—Sí, supongo que podría entenderse así.
La marcha a través del pantano se la habían sugerido sus exploradores. Ahora lo entendía Galad; había sido una táctica para retrasarlos, una forma de que Asunawa se le adelantara. La marcha también había dejado agotados a sus hombres, en tanto que la fuerza de Asunawa estaba descansada y lista para la batalla.
Una espada chirrió al deslizarse en la vaina. Sin volverse, Galad alzó una mano.
—Paz, Hijo Byar.
Tenía que ser él quien hubiese desenvainado el arma; para descargarla contra Barlett, casi con seguridad. Tal vez todavía podía salvarse algo en este desastre. Galad tomó una decisión con rapidez.
—Hijo Byar e Hijo Bornhald, quedaos conmigo. Trom, tú y los otros capitanes haced que los hombres salgan en filas a campo abierto.
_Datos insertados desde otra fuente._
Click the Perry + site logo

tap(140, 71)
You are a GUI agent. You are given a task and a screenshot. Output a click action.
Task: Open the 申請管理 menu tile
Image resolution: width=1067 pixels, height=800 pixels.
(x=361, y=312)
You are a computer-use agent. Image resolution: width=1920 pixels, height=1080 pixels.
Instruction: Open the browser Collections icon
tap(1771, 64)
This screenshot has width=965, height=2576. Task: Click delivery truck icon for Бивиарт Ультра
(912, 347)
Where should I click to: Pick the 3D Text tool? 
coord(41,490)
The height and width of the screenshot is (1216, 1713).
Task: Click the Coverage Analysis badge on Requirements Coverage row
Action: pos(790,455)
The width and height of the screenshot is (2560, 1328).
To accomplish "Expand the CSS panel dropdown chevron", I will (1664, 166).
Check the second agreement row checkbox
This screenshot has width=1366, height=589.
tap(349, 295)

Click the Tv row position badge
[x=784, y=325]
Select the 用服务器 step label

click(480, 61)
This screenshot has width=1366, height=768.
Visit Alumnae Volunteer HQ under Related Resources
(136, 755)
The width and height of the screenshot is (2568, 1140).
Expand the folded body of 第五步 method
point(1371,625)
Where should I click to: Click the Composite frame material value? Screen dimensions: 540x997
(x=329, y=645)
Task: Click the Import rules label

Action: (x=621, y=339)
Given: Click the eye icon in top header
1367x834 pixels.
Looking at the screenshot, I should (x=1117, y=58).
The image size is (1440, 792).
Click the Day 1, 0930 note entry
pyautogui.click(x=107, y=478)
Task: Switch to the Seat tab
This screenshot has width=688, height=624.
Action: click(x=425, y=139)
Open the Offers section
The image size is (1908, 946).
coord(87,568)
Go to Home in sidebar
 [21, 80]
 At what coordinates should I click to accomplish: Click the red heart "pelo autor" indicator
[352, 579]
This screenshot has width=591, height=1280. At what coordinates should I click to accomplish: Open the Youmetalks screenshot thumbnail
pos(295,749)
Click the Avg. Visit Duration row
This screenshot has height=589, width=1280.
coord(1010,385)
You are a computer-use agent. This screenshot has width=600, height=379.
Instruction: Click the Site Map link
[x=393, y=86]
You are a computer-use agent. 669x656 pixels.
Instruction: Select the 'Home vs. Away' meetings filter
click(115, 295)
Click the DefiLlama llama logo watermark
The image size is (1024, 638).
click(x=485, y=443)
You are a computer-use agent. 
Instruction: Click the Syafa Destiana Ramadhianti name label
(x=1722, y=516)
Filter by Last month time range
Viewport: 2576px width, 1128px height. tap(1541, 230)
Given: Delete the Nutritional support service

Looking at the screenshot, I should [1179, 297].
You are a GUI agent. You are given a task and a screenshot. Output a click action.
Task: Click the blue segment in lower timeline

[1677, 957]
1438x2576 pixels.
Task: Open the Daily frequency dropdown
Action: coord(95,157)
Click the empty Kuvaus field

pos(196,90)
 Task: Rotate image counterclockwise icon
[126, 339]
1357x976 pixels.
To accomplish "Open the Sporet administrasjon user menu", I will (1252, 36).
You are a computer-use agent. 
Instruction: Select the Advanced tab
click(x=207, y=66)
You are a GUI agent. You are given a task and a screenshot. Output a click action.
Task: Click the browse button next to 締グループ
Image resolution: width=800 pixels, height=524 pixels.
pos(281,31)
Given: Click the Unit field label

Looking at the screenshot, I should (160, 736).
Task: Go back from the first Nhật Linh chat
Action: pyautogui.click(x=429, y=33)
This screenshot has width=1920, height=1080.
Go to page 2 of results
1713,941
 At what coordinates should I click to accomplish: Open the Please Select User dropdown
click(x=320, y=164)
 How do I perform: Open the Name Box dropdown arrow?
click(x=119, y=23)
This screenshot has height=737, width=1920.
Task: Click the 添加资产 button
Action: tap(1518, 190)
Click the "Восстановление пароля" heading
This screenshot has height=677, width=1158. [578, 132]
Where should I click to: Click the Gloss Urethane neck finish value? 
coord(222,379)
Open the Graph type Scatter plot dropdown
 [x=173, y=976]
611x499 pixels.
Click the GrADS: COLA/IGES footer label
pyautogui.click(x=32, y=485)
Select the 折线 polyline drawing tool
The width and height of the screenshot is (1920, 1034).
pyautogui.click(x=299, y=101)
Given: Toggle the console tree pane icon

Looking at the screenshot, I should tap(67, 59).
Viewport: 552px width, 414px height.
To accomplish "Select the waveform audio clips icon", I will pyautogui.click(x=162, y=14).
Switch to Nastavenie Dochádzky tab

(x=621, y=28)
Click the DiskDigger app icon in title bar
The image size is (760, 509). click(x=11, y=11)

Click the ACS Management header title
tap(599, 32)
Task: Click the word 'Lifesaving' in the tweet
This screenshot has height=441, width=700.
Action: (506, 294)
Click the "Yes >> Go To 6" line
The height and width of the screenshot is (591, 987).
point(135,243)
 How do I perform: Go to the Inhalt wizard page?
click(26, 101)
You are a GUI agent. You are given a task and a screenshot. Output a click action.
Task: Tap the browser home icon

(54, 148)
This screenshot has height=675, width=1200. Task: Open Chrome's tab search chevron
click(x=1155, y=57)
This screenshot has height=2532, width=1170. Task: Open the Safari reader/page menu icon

Un grupo numeroso de hombres del frente de la fuerza de Asunawa había emprendido galope, colina abajo. Muchos lucían el báculo de pastor de los interrogadores. Podrían haber atacado en la emboscada y matar al grupo de Galad con rapidez. Sin embargo, enviaban un grupo para parlamentar. Era una buena señal.
Reprimiendo un gesto de dolor por la pierna herida, Galad montó. Byar y Bornhald hicieron lo propio y lo siguieron hacia campo abierto, con el ruido de los cascos ahogado por la espesa y amarillenta hierba. Asunawa en persona se encontraba en el grupo que se aproximaba. Tenía las cejas espesas y canosas, y estaba tan delgado que parecía un muñeco hecho con palos y tela atirantada sobre ellos para imitar piel.
Asunawa no sonreía. Rara vez lo hacía.
Galad frenó el caballo delante el Inquisidor Supremo. Asunawa se encontraba rodeado por una reducida guardia de sus interrogadores, pero también lo acompañaban cinco capitanes, con todos los cuales Galad había tenido trato o a cuyas órdenes había servido durante el corto tiempo que llevaba en la asociación de los Hijos.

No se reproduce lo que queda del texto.